Можно подумать, у него их были тысячи. Между тем за весь тринадцатый
год он написал едва ли два десятка стихов, и почти все они были изданы.
Но сила в то время была слишком аморфна, разлита в атмосфере времени,
чтоб он сам мог ощущать ее направленное давление. Не то стало после Октября.
Этот вихрь, от мысли до курка, и постройку, и пожара дым прибирала
партия к рукам, направляла, строила в ряды.
Теперь он мог использовать внешнюю силу, лишь ей служа.
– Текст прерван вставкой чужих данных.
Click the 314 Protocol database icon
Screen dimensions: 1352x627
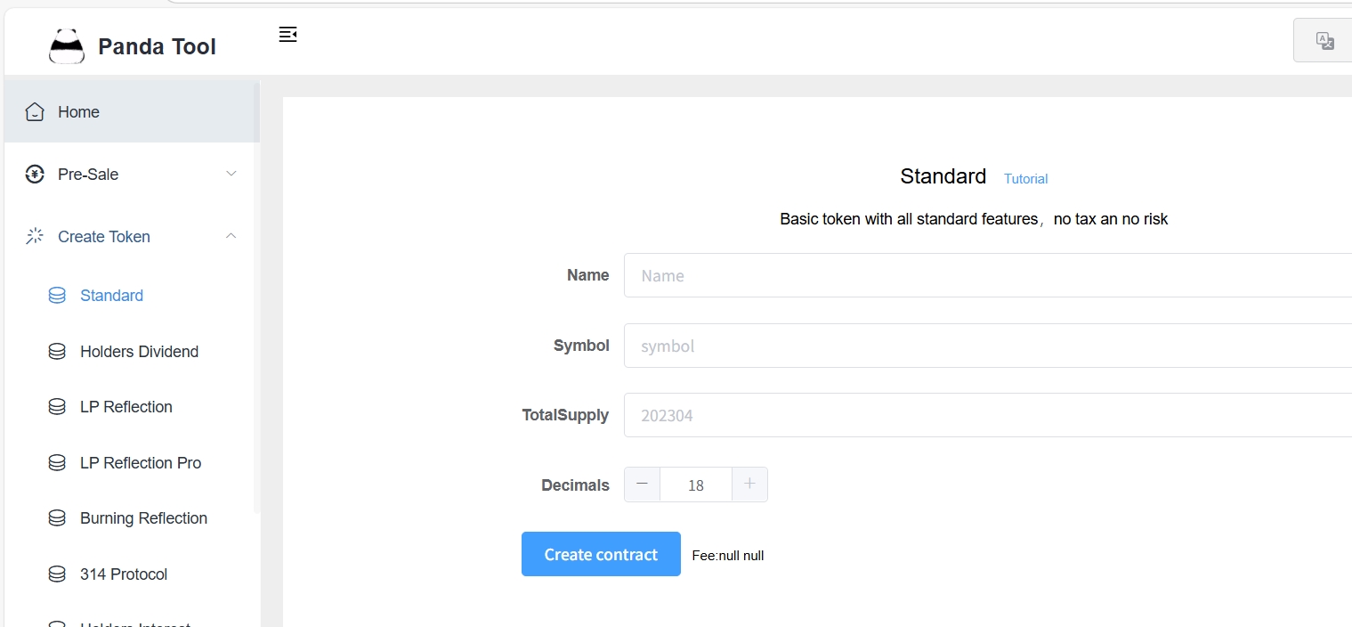coord(57,574)
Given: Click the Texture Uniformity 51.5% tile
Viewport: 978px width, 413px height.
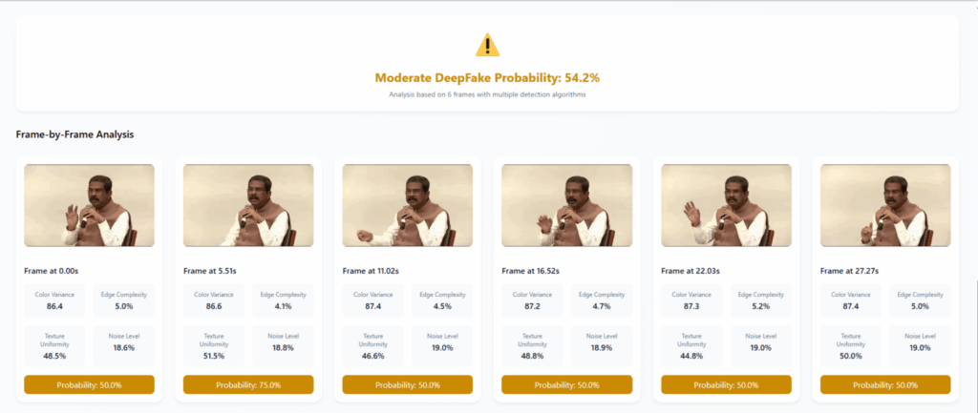Looking at the screenshot, I should pos(214,345).
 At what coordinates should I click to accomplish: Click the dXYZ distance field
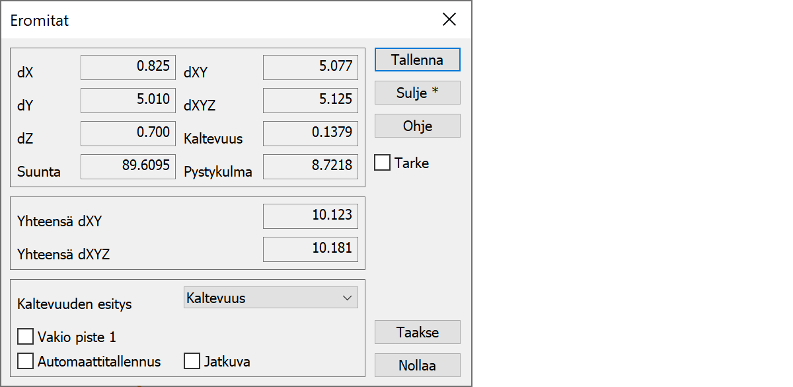pyautogui.click(x=311, y=101)
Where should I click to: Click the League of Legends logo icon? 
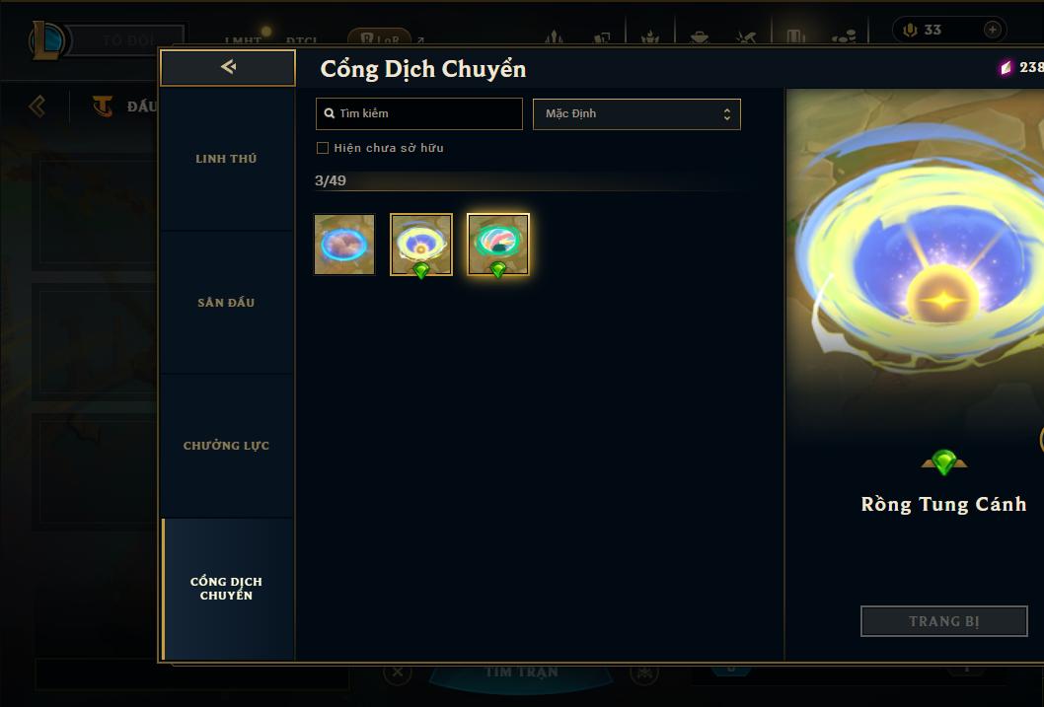coord(46,40)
Именно по отношению к этой службе постоянно возникает вопрос о его
искренности, возникает опять и опять, после всех ответов. Удивленный и
расстроенный Пастернак написал ему на подаренной книге:
Я знаю, ваш путь неподделен. Но как вас могло занести Под своды таких
богаделен На искреннем вашем пути?
Здесь вопросительная, недоумевающая интонация явно пронизывает всю
строфу целиком и относится не только ко второй, но и к первой и к последней
строчке. Искренен ли, неподделен ли путь?
Странный все же вопрос.
Отчего он так актуален всегда, когда речь заходит о Маяковском? Не
является ли сама его постановка свидетельством того, что данное явление
расположено вне поэтической сферы? Что есть поэзия в конечном счете, как не
точно выраженная искренность? Спросите, искренен ли Баратынский? Или
Лермонтов -- действительно чувствовал и думал то, что писал, или чувствовал
одно, а писал другое, руководствуясь, к примеру, деловыми соображениями?
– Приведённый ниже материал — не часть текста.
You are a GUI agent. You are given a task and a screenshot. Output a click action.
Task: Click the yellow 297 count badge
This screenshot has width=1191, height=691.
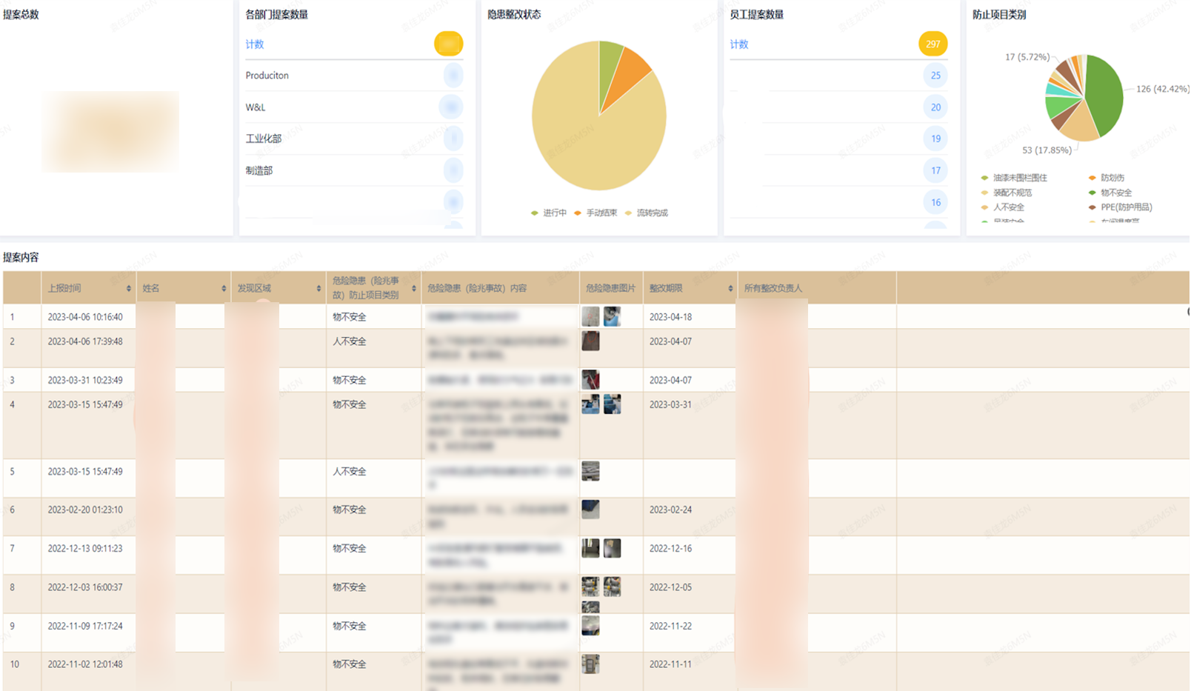pyautogui.click(x=933, y=44)
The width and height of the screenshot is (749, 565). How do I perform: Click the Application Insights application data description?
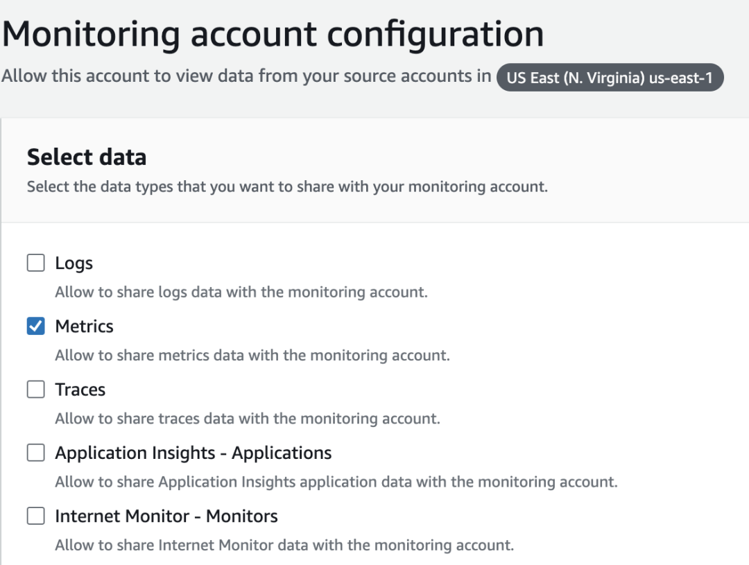point(336,482)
Не будем торопиться с ответом и выводом Продолжим немного нашу анкету,
продвинем во времени, приблизим к Маяковскому.
"4"
Иль я не знаю, что, в потемки тычась, Вовек не вышла б к свету темнота,
И я -- урод, и счастье сотен тысяч Не ближе мне пустого счастья ста?
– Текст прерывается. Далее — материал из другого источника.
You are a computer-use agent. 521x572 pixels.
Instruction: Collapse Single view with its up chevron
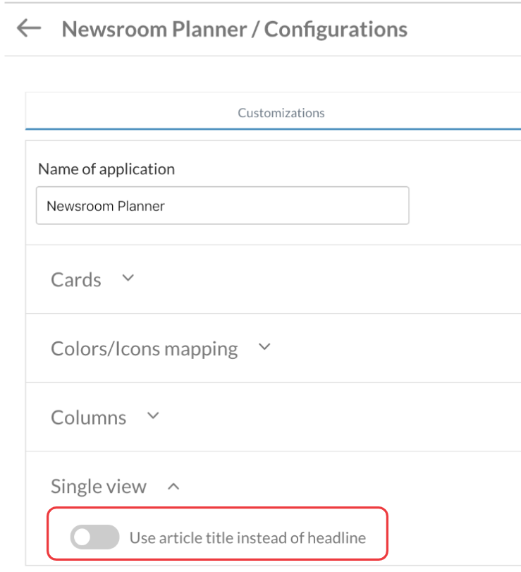tap(173, 486)
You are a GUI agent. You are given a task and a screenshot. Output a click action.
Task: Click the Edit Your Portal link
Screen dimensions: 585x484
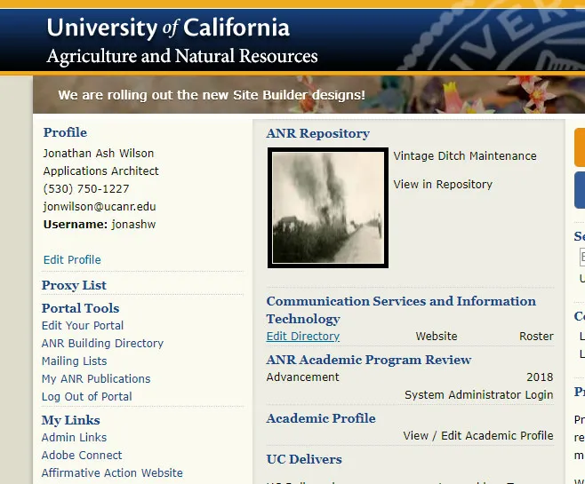pyautogui.click(x=83, y=326)
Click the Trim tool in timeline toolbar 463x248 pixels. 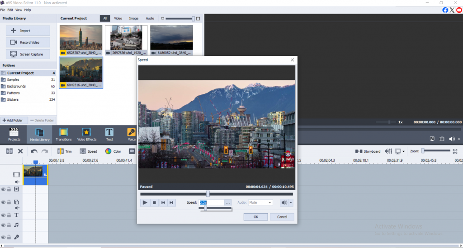pyautogui.click(x=65, y=151)
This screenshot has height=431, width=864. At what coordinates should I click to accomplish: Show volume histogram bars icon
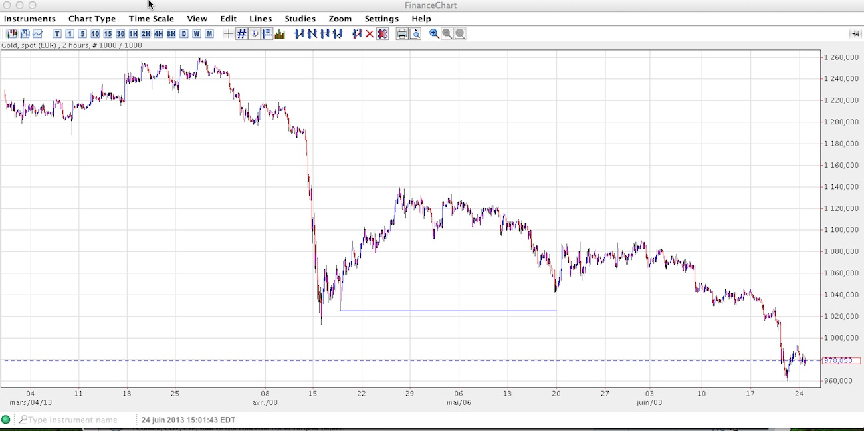[280, 34]
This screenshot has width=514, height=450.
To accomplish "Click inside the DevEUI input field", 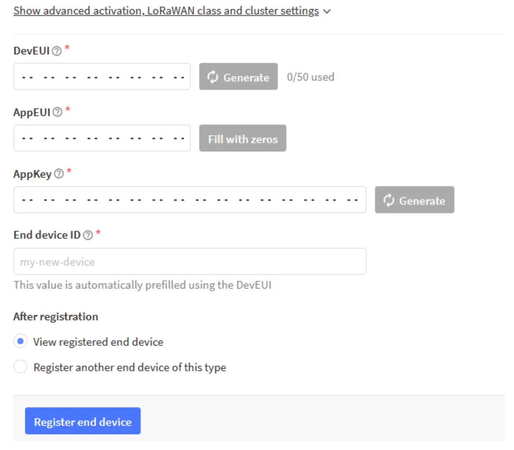I will click(102, 76).
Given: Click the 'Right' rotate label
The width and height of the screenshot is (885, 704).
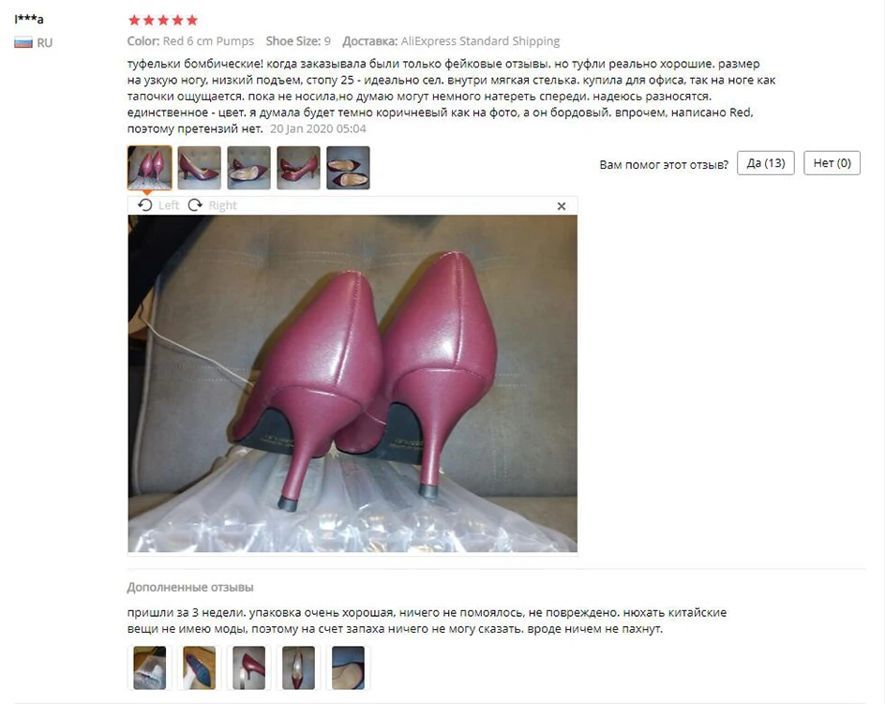Looking at the screenshot, I should coord(222,205).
Искренний ли поэт Борис Пастернак? Действительно ли он верил в эту
арифметику, и верно ли, что плакатные "сотни тысяч" с их опереточным
"счастьем" были ближе ему, чем друзья и родные, чем сто знакомых и
незнакомых, но конкретных живых людей, которые, очевидно, приносились в
жертву, раз возникла такая альтернатива: что ближе, а что не ближе?
Так можно спросить не об одном Пастернаке, да о нем-то, быть может, в
последнюю очередь, но это и важно и страшно, что даже о нем...
И разве я не мерюсь пятилеткой, Не падаю, не подымаюсь с ней?
Что за странность, чем это таким он мерится? И с каких это пор поэт в
России стал мериться чем-то кроме стихов?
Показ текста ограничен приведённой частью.